Blog - Clearview Cancer Institute


(February 4, 2023) -
 Today is World Cancer Day, a global observance that aims to raise awareness about cancer and to encourage its prevention, detection, and treatment. Cancer is a leading cause of death worldwide, with an estimated 18.1 million new cases and 9.6 million deaths in 2018 alone.

Cancer is a disease that affects people of all ages, genders, and ethnicities. It can take many forms, including breast cancer, lung cancer, prostate cancer, and skin cancer. While some types of cancer can be caused by lifestyle factors such as smoking, poor diet, and lack of physical activity, others are caused by genetic or environmental factors that are beyond our control.
One of the most important things we can do to reduce our risk of cancer is to make healthy lifestyle choices. This includes eating a balanced diet that is rich in fruits, vegetables, and whole grains, and that is low in processed foods, sugar, and saturated fat. It also means getting regular exercise, avoiding tobacco and excessive alcohol consumption, and protecting our skin from the sun.
Another important step we can take to prevent cancer is to undergo regular cancer screenings. This includes mammograms for women, colonoscopies for both men and women, and PSA tests for men. Early detection can greatly improve the chances of successful treatment and recovery.
While we can take steps to prevent cancer, it is important to remember that not all cancer can be prevented.
On World Cancer Day, let us pledge to take action to prevent cancer, to support those who are affected by the disease, and to work together towards a future without cancer.
It is also important to remember that cancer doesn't discriminate, it affects people of all ages, genders, races and socioeconomic backgrounds. This means that we all have a role to play in the fight against cancer, whether it be through individual action, community engagement or policy change.
Clearview Cancer Institute is honored to provide excellent cancer care to patients across north Alabama in an outpatient setting.  With 13 locations and more than 20 physicians, we are here, in your community, if you need us.
Finally, let us all take a moment to remember those who have lost their lives to cancer, and to support and uplift those who are currently battling the disease. Together, we can make a difference in the fight against cancer.


(January 17, 2023) -
 Life as you know it changes when your doctor says three words, “You have cancer.” According to Ron Williams, Coping with Cancer class facilitator at Clearview Cancer Institute, effective communication to friends, family and co-workers about a cancer diagnosis can be difficult and emotionally draining.
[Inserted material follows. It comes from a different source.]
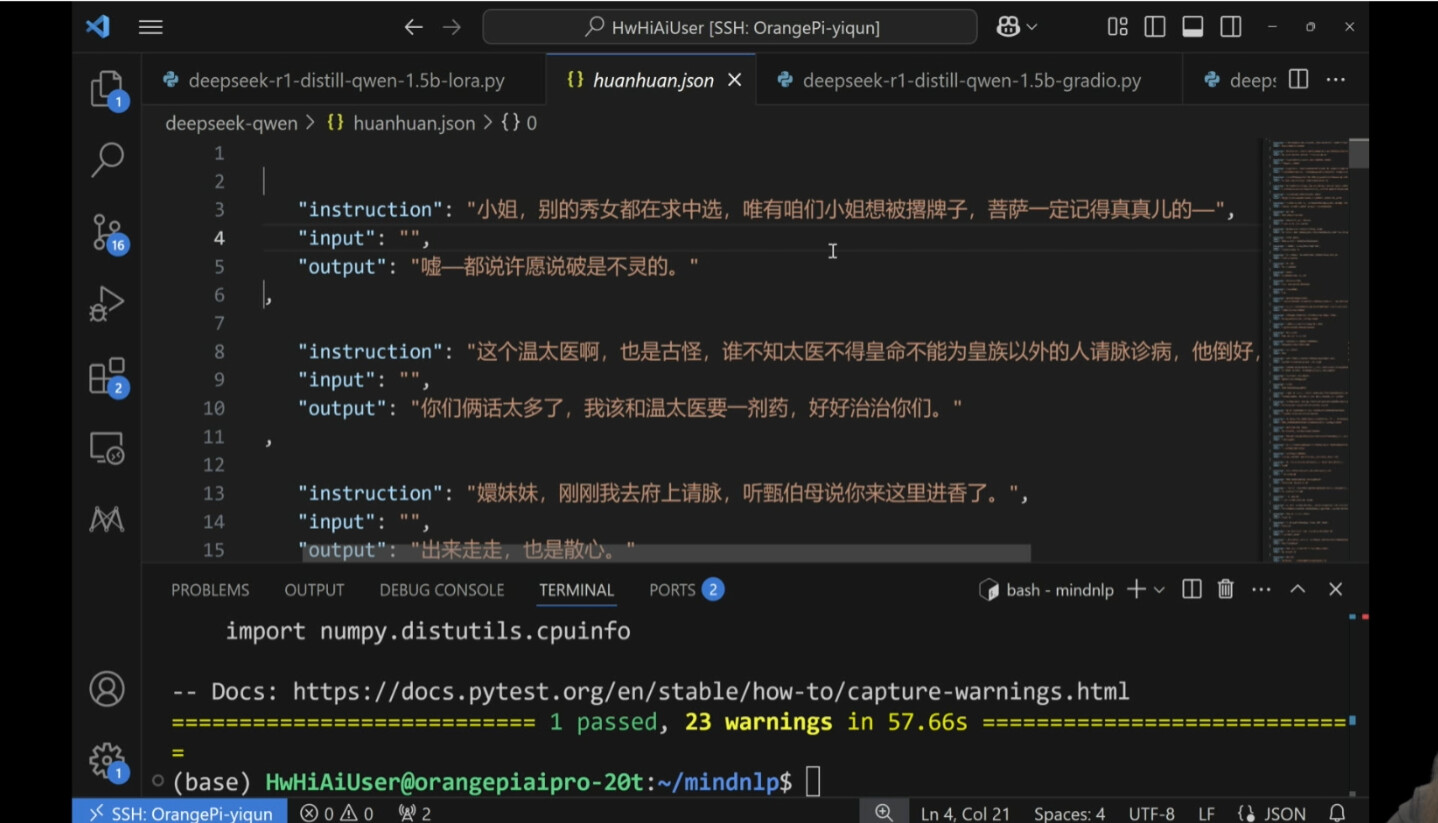Switch to the PROBLEMS panel tab
Screen dimensions: 1438x823
[x=210, y=590]
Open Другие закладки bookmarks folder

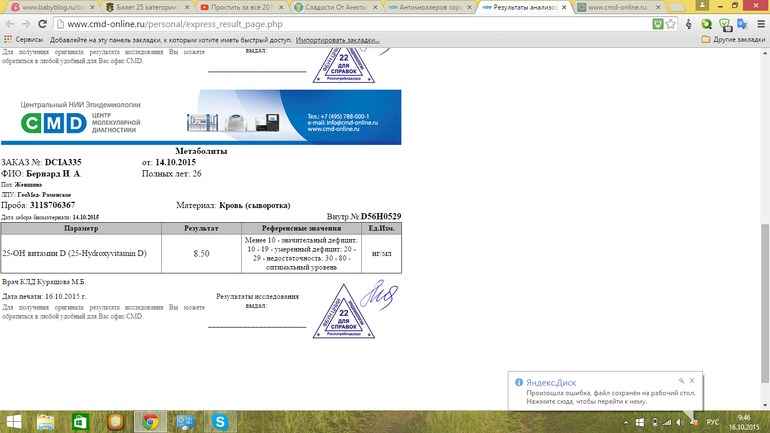tap(733, 39)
Williams, a licensed counselor, suggests spending time to truly comprehend the diagnosis yourself. He says to discuss the diagnosis with someone you trust in order to grasp the gravity of the situation. Take notes and bring a trusted friend or family member to listen to the information provided by your care team. Williams says note taking in one notebook is beneficial to keep thoughts and comments organized and in one place.

Who Do I Tell and How? 

Williams suggests: 

First, ask: What does this cancer diagnosis mean to me? Carefully consider what you will need to do as you begin your cancer regiment.
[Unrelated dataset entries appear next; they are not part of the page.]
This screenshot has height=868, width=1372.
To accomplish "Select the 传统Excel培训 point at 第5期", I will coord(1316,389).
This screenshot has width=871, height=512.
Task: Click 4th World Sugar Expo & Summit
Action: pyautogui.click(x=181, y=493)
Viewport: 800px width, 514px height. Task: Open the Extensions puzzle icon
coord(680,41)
Secondly, ask yourself: Who do I need to tell first? Williams says to consider having a face-to-face conversation with those closest to you. Plan when, where and how you are going to have this conversation. Consider the following: will it be best to tell people face-to-face, on the phone, etc. Every situation in communicating your news to others will be different, just as your cancer diagnosis is unique from others. 

Next, consider  how to get the word out to others like friends, neighbors and close confidants. Be aware that you may be at times dissatisfied with and disappointed how the news of a cancer diagnosis spreads without your permission or dissemination.

Expect the Unexpected

Also, reactions about the news can vary widely. “Initially, you want to communicate that you have been diagnosed with cancer and their thoughts and prayers would be appreciated. You might also mention that you are just starting this cancer journey and you don’t know everything you need to know to answer any questions at this time,” said Williams. “You might add that you need everyone to be patient as you decide how to best relay information to those concerned. Thank them again for their friendship and concern as you conclude your initial news announcement.”
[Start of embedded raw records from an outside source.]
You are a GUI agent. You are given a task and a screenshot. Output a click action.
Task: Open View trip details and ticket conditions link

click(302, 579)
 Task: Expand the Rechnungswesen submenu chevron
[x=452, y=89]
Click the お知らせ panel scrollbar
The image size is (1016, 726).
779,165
Consider several effective ways to inform others about the diagnosis:

    1. Authorize a gatekeeper, a person who has your blessings to communicate via email, phone calls, or other media forms to those interested in your progress. Be sure you have total access to this gatekeeper and you trust them to properly disseminate the news to share with others.
    2. Utilize social media and websites like,, This allows one centralized platform for updates.
    3. Create a private Facebook group where information is sent out only to those who have been approved to be part of the group.
    4. Other social media forms like FaceTime, Skype or Zoom can be useful when communicating with people far away.

Williams says something to remember is that you are not obligated to tell everything about your condition or even tell everyone the same amount of information. “You can be as selective as you deem necessary.  Take control of your message, as you see fit.”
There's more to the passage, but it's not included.